Dataset entries
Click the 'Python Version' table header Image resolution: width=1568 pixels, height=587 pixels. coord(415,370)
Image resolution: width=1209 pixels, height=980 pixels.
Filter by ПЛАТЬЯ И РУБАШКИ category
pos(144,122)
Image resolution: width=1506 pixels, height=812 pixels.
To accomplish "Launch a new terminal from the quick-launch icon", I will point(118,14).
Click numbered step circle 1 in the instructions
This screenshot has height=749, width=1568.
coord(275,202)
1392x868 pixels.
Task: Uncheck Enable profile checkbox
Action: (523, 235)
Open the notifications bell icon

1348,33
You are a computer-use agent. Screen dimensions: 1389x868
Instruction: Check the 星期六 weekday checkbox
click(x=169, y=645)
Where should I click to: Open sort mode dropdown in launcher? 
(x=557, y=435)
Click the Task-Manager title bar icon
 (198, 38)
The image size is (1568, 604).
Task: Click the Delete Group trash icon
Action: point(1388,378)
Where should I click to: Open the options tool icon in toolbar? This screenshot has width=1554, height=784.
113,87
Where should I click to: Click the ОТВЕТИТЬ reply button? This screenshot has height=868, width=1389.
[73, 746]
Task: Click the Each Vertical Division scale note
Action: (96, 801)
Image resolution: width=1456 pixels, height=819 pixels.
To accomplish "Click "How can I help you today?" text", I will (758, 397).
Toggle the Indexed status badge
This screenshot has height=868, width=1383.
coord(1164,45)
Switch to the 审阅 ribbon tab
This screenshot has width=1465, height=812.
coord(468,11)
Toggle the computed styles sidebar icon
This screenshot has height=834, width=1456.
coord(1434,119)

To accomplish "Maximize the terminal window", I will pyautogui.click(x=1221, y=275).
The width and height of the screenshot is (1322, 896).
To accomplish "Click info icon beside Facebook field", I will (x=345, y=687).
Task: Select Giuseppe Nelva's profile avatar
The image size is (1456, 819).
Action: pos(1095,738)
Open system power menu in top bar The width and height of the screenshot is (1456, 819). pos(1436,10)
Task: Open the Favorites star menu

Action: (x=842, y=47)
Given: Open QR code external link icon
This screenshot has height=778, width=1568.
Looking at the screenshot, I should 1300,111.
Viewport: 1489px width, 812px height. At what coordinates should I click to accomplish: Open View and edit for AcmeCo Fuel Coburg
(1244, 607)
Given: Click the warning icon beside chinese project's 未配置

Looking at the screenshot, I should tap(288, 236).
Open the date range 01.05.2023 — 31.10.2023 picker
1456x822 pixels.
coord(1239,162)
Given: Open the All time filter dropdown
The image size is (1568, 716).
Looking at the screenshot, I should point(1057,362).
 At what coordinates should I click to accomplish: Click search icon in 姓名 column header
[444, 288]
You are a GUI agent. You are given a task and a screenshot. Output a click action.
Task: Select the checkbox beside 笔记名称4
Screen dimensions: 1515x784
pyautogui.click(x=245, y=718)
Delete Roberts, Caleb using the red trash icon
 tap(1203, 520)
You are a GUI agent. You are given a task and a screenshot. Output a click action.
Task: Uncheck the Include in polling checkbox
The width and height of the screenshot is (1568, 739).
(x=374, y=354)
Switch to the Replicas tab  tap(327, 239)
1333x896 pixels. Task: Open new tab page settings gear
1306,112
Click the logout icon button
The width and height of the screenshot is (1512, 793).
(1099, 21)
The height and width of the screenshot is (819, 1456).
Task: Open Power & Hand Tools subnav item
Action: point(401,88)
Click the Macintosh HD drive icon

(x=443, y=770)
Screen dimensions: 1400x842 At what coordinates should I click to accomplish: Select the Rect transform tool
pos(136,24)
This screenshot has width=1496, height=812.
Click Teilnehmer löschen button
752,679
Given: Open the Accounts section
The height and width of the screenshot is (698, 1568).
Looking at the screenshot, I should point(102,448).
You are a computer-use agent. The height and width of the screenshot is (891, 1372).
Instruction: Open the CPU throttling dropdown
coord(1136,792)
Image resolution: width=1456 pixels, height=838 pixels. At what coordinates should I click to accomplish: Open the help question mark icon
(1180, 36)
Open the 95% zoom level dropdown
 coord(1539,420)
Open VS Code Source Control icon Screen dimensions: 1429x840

▶ ACTION ITEM
The job here is to write out all the entries again exactly.

▶ ANSWER BOX
Click the 'Python Version' table header Image resolution: width=1568 pixels, height=587 pixels. coord(415,370)
Image resolution: width=1209 pixels, height=980 pixels.
Filter by ПЛАТЬЯ И РУБАШКИ category
pos(144,122)
Image resolution: width=1506 pixels, height=812 pixels.
To accomplish "Launch a new terminal from the quick-launch icon", I will point(118,14).
Click numbered step circle 1 in the instructions
This screenshot has height=749, width=1568.
coord(275,202)
1392x868 pixels.
Task: Uncheck Enable profile checkbox
Action: (523, 235)
Open the notifications bell icon

1348,33
You are a computer-use agent. Screen dimensions: 1389x868
Instruction: Check the 星期六 weekday checkbox
click(x=169, y=645)
Where should I click to: Open sort mode dropdown in launcher? 
(x=557, y=435)
Click the Task-Manager title bar icon
 (198, 38)
The image size is (1568, 604).
Task: Click the Delete Group trash icon
Action: point(1388,378)
Where should I click to: Open the options tool icon in toolbar? This screenshot has width=1554, height=784.
113,87
Where should I click to: Click the ОТВЕТИТЬ reply button? This screenshot has height=868, width=1389.
[73, 746]
Task: Click the Each Vertical Division scale note
Action: (96, 801)
Image resolution: width=1456 pixels, height=819 pixels.
To accomplish "Click "How can I help you today?" text", I will (758, 397).
Toggle the Indexed status badge
This screenshot has height=868, width=1383.
coord(1164,45)
Switch to the 审阅 ribbon tab
This screenshot has width=1465, height=812.
coord(468,11)
Toggle the computed styles sidebar icon
This screenshot has height=834, width=1456.
coord(1434,119)

To accomplish "Maximize the terminal window", I will pyautogui.click(x=1221, y=275).
The width and height of the screenshot is (1322, 896).
To accomplish "Click info icon beside Facebook field", I will (x=345, y=687).
Task: Select Giuseppe Nelva's profile avatar
The image size is (1456, 819).
Action: pos(1095,738)
Open system power menu in top bar The width and height of the screenshot is (1456, 819). pos(1436,10)
Task: Open the Favorites star menu

Action: (x=842, y=47)
Given: Open QR code external link icon
This screenshot has height=778, width=1568.
Looking at the screenshot, I should 1300,111.
Viewport: 1489px width, 812px height. At what coordinates should I click to accomplish: Open View and edit for AcmeCo Fuel Coburg
(1244, 607)
Given: Click the warning icon beside chinese project's 未配置

Looking at the screenshot, I should tap(288, 236).
Open the date range 01.05.2023 — 31.10.2023 picker
1456x822 pixels.
coord(1239,162)
Given: Open the All time filter dropdown
The image size is (1568, 716).
Looking at the screenshot, I should point(1057,362).
 At what coordinates should I click to accomplish: Click search icon in 姓名 column header
[444, 288]
You are a GUI agent. You are given a task and a screenshot. Output a click action.
Task: Select the checkbox beside 笔记名称4
Screen dimensions: 1515x784
pyautogui.click(x=245, y=718)
Delete Roberts, Caleb using the red trash icon
 tap(1203, 520)
You are a GUI agent. You are given a task and a screenshot. Output a click action.
Task: Uncheck the Include in polling checkbox
The width and height of the screenshot is (1568, 739).
(x=374, y=354)
Switch to the Replicas tab  tap(327, 239)
1333x896 pixels. Task: Open new tab page settings gear
1306,112
Click the logout icon button
The width and height of the screenshot is (1512, 793).
(1099, 21)
The height and width of the screenshot is (819, 1456).
Task: Open Power & Hand Tools subnav item
Action: point(401,88)
Click the Macintosh HD drive icon

(x=443, y=770)
Screen dimensions: 1400x842 At what coordinates should I click to accomplish: Select the Rect transform tool
pos(136,24)
This screenshot has width=1496, height=812.
Click Teilnehmer löschen button
752,679
Given: Open the Accounts section
The height and width of the screenshot is (698, 1568).
Looking at the screenshot, I should point(102,448).
You are a computer-use agent. The height and width of the screenshot is (891, 1372).
Instruction: Open the CPU throttling dropdown
coord(1136,792)
Image resolution: width=1456 pixels, height=838 pixels. At what coordinates should I click to accomplish: Open the help question mark icon
(1180, 36)
Open the 95% zoom level dropdown
 coord(1539,420)
Open VS Code Source Control icon Screen dimensions: 1429x840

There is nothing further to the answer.